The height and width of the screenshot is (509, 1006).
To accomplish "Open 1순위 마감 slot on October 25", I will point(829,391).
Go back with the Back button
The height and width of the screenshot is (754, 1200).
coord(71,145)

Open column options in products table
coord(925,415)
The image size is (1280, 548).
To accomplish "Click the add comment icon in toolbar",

...

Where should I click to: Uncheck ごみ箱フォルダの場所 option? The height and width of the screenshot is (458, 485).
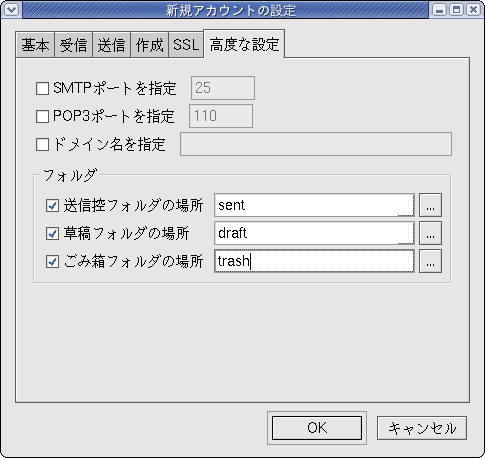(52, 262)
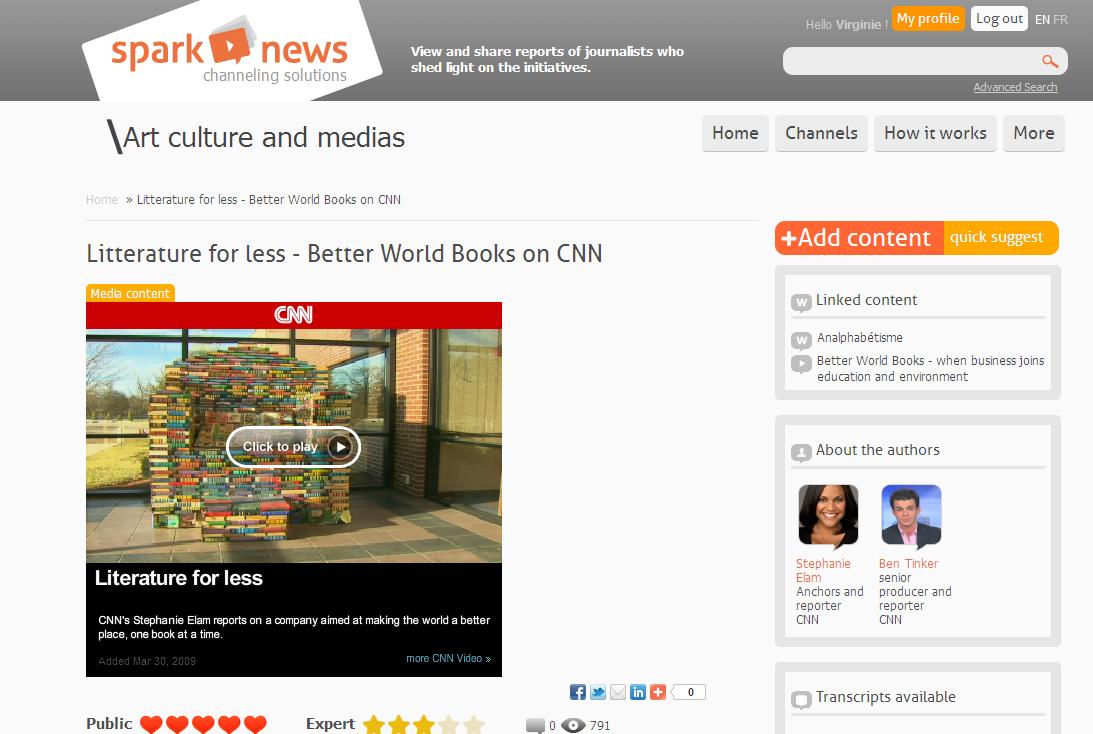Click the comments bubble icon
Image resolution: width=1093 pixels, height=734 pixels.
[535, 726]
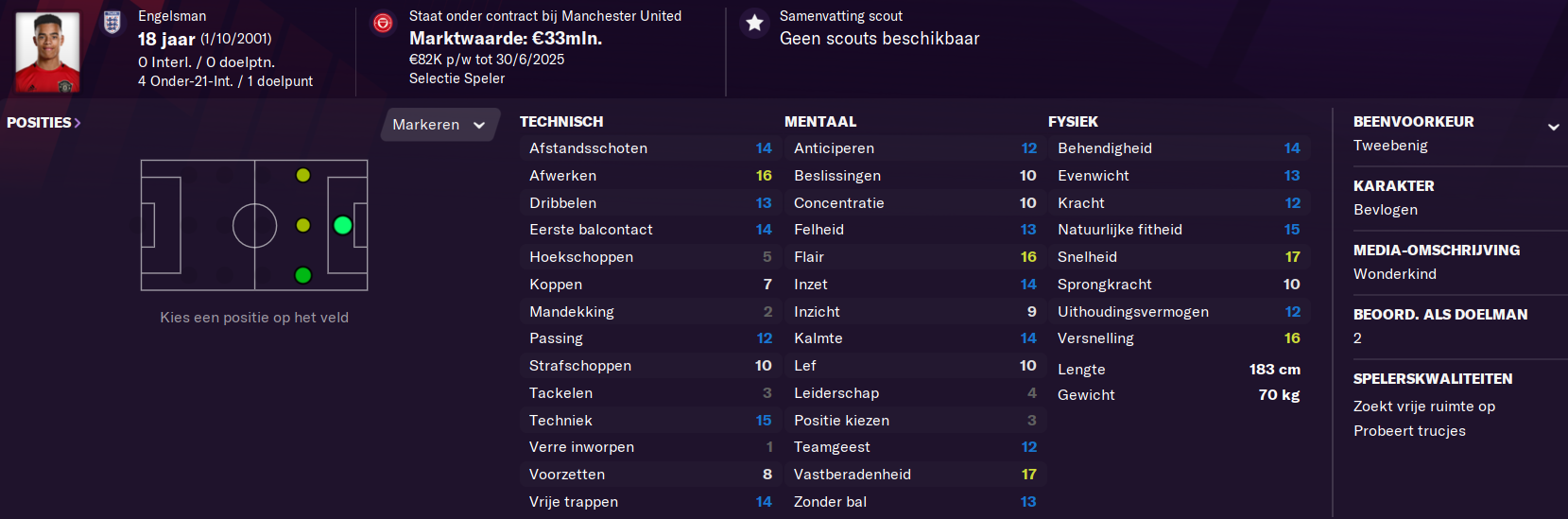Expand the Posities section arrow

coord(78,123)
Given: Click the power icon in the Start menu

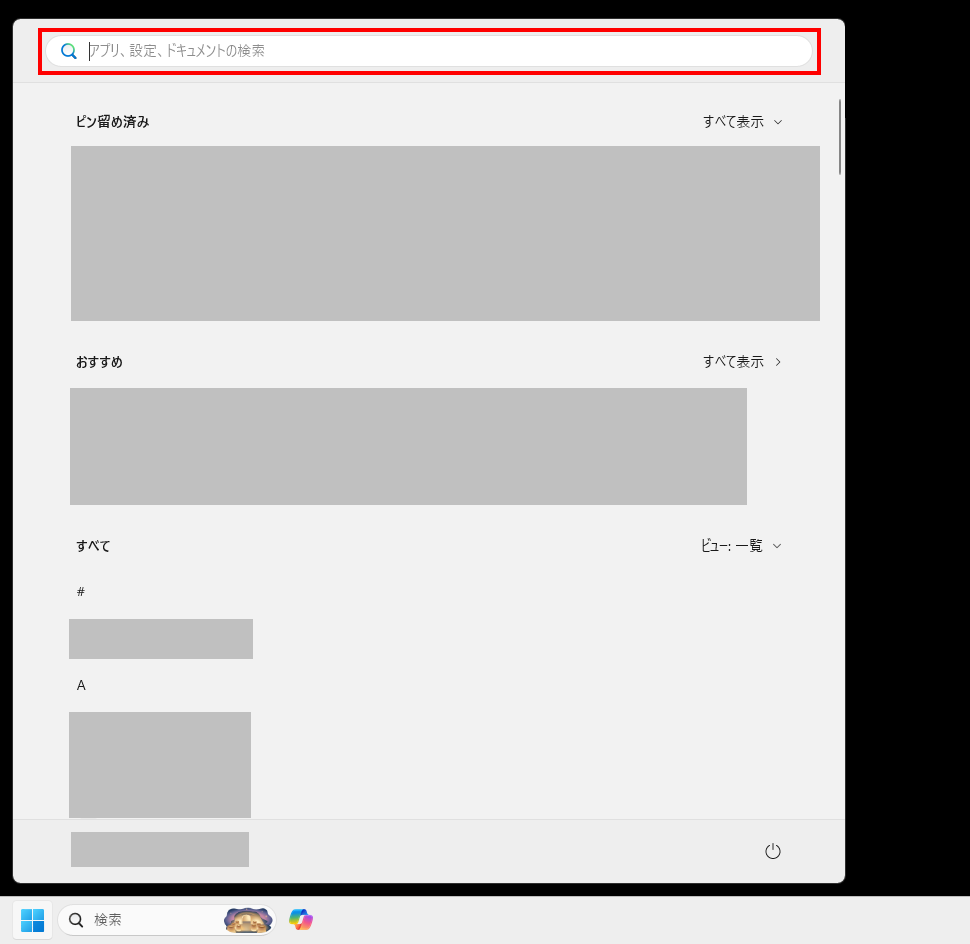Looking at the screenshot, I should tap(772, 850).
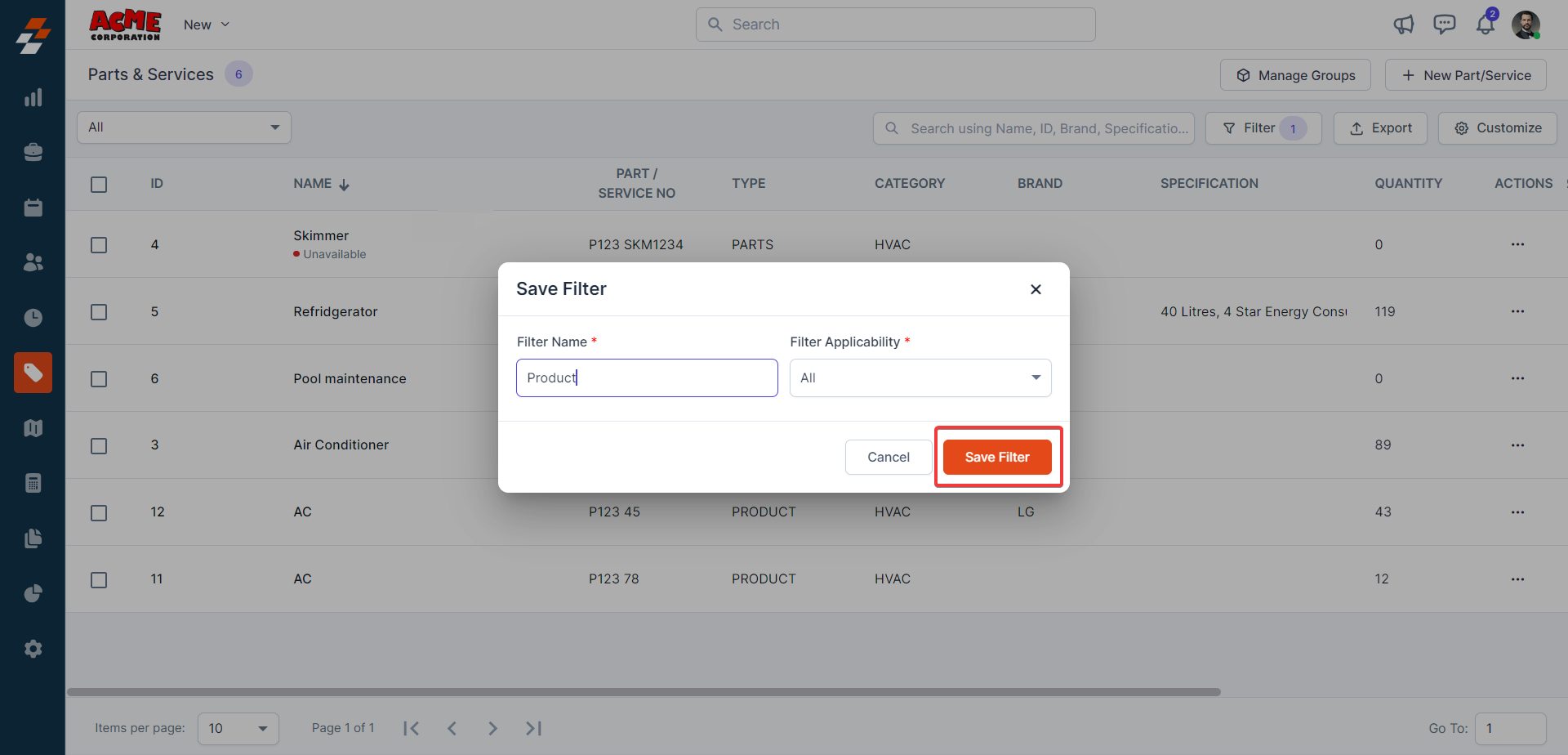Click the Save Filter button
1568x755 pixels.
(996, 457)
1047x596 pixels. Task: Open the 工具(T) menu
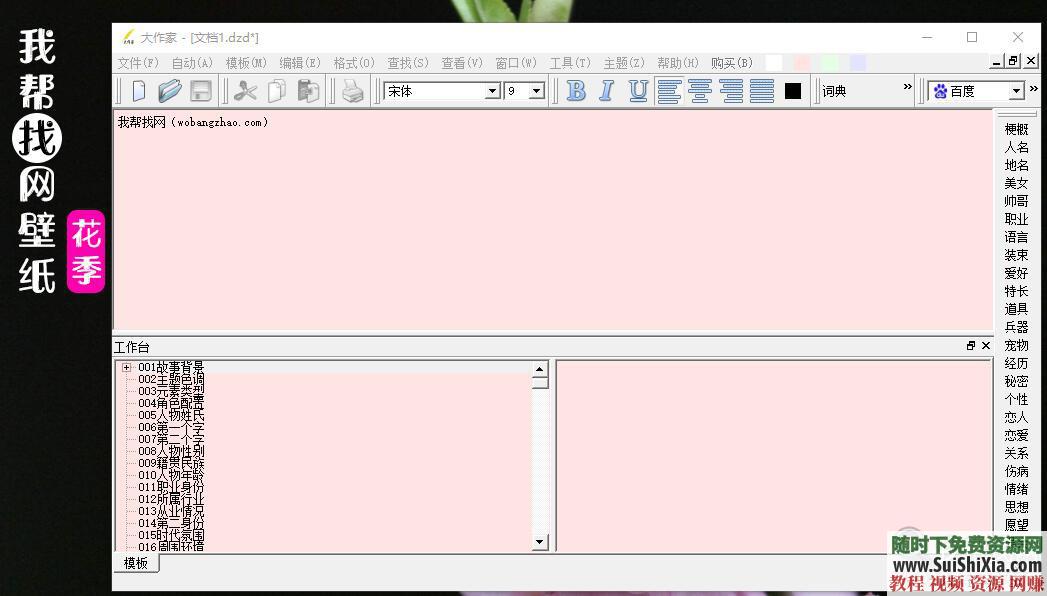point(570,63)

* * *

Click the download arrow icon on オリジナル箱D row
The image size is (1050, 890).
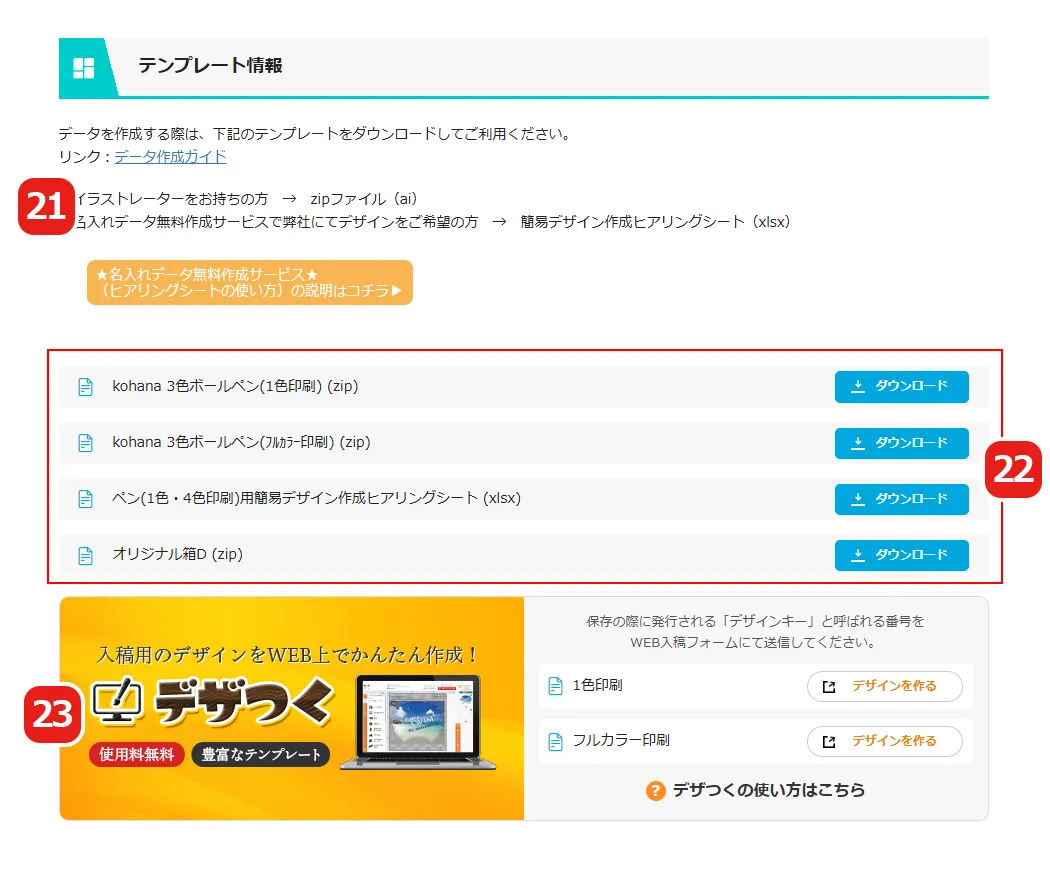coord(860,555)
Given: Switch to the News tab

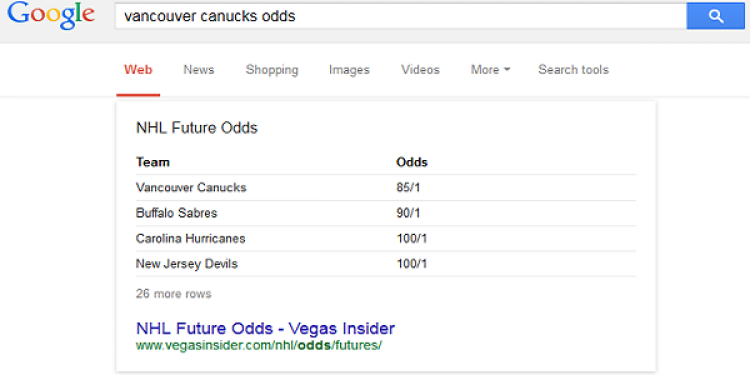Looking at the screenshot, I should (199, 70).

## Work to be completed
For this task, write out exactly the lines of the entries above, starting at the line with "The height and width of the screenshot is (509, 1006)." and ending at the line with "the add comment", both included, and no others.

## Expected answer
The height and width of the screenshot is (509, 1006).
To accomplish "Open 1순위 마감 slot on October 25", I will point(829,391).
Go back with the Back button
The height and width of the screenshot is (754, 1200).
coord(71,145)

Open column options in products table
coord(925,415)
The image size is (1280, 548).
To accomplish "Click the add comment icon in toolbar",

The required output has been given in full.